- Tawori attack: Part of Jihadist insurgency in Burkina Faso
| Date | March 31, 2024 |
| Location | Tawori and Boungou gold mine, Tapoa Province, Burkina Faso |
| Result | JNIM victory Tawori base captured and looted; JNIM massacre of civilians; |

Belligerents
- Burkina Faso Volunteers for the Defense of the Homeland; Defense and Security Forces;: Jama'at Nasr al-Islam wal Muslimin

Commanders and leaders
- Aboubacar Sidiki Barry: Unknown

Strength
- Unknown: 350 militants 200 motorcycles

Casualties and losses
- 41+ soldiers and VDP killed 2+ POWs: Unknown

= Tawori attack =

2024 battle in Burkina Faso

On March 31, 2024, jihadists from Jama'at Nasr al-Islam wal-Muslimin attacked Burkinabe forces in Tawori, Tapoa Province, Burkina Faso. Over seventy Burkinabe soldiers were killed and thirty-two civilians were killed during the attack and the subsequent massacre.

== Background ==
Violence by jihadist groups increased exponentially since the September 2022 Burkina Faso coup d'état that overthrew putschist Paul-Henri Sandaogo Damiba, who came to power in a coup that January.
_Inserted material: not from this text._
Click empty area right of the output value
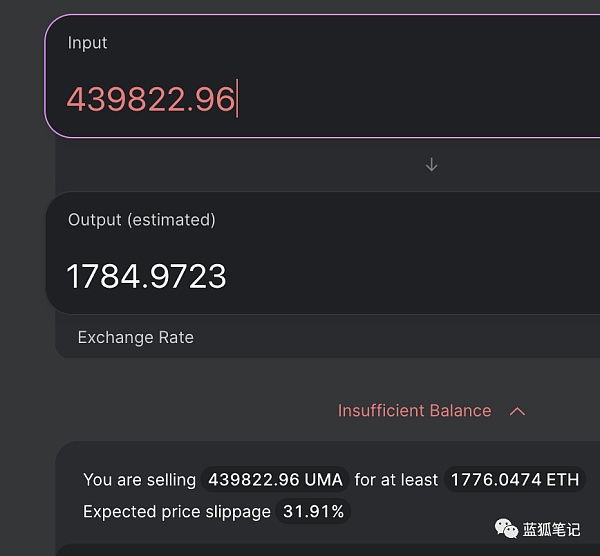The image size is (600, 556). pos(420,276)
Much of the violence was caused by the al-Qaeda-aligned Jama'at Nasr al-Islam wal-Muslimin (JNIM) and its affiliates in Burkina Faso and the Islamic State – Sahil Province, which have besieged towns and launched deadly attacks on Burkinabe soldiers and pro-government militiamen.

== Battle ==
At 5:15 pm, JNIM militants attacked the Burkinabe base in Tawori, which was manned by pro-government militiamen from the Volunteers for the Defense of the Homeland (VDP) and Burkinabe soldiers. Around 350 JNIM militants participated in the attack on 200 motorcycles, sparking clashes with the soldiers that lasted for an hour before the jihadists seized the camp. JNIM militants then stayed in the village for two more hours, looting the base and civilian homes and businesses. The militants also raided the Boungou gold mine located a kilometer to the north of Tawori. JNIM militants executed civilians en masse in Tawori and a neighboring village.
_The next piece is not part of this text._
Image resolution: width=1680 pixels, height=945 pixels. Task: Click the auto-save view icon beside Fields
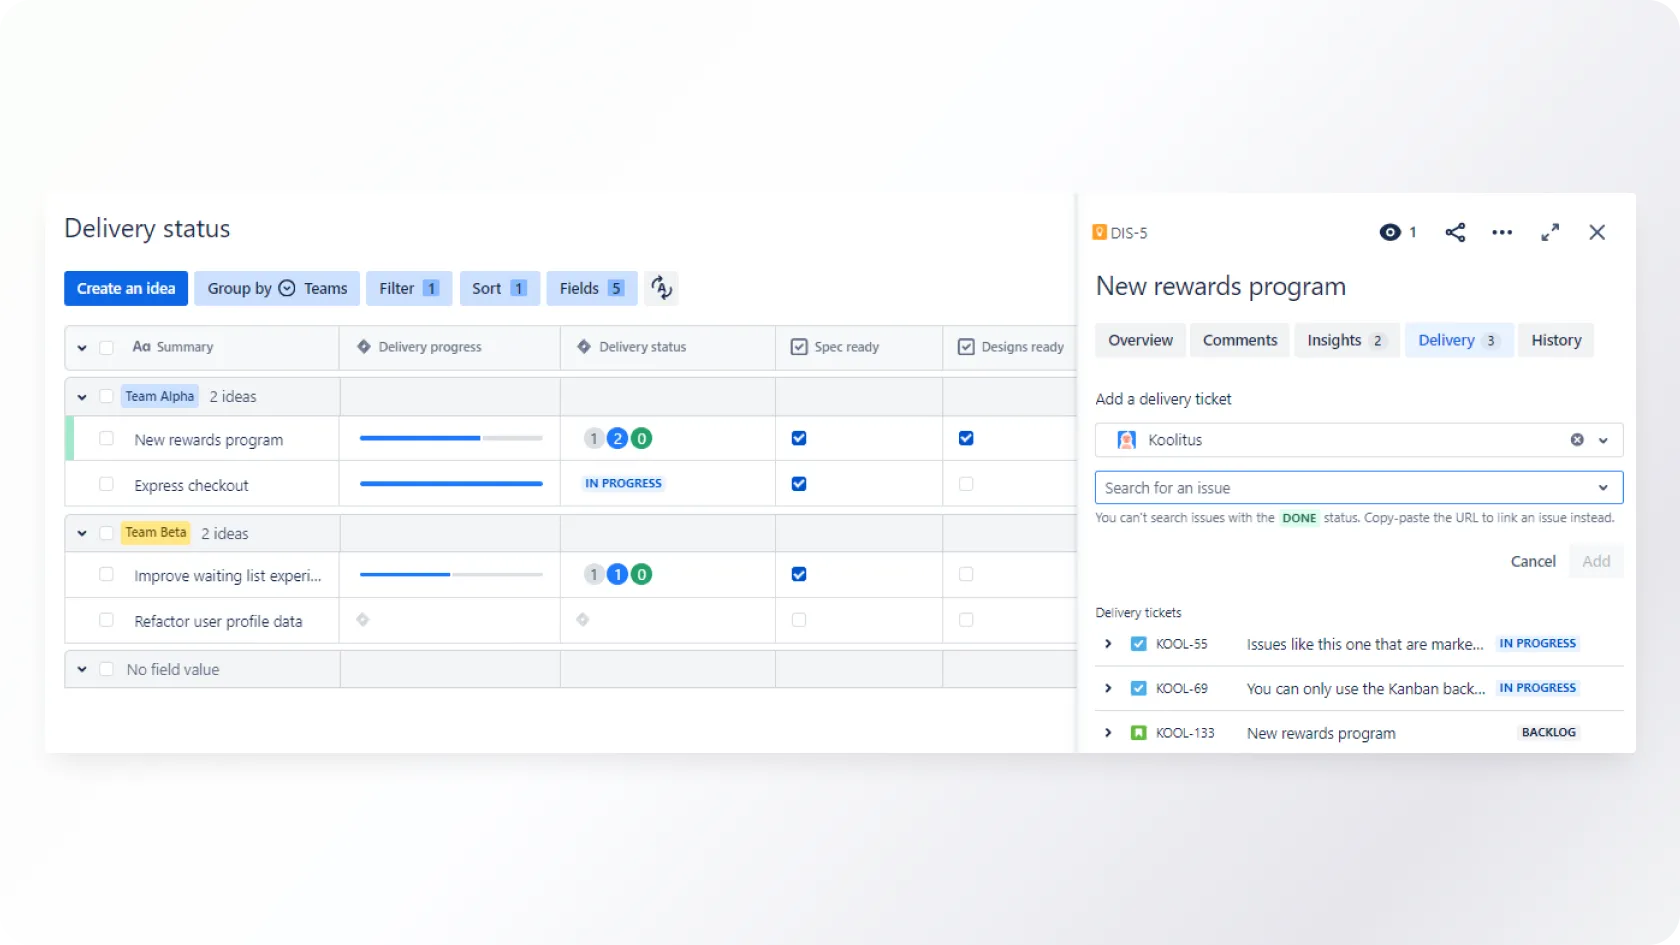click(661, 288)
Burkinabe officials deployed a Bayraktar TB2 drone from Fada N'gourma to intervene, but the drone arrived too late.

== Aftermath ==
Burkinabe officials reported a death toll of sixteen Burkinabe soldiers and 23 VDP. JNIM released footage of two captured Burkinabe soldiers, although the number of prisoners taken by the jihadists is unknown. At least 32 civilians were killed in the massacre after the battle as well.

The commander at the base in Tawori, Aboubacar Sidiki Barry, was discharged from the Burkinabe Army on April 4 for failing to call on air support in time when his base was being attacked. As a result, all the weapons at the base were looted by JNIM.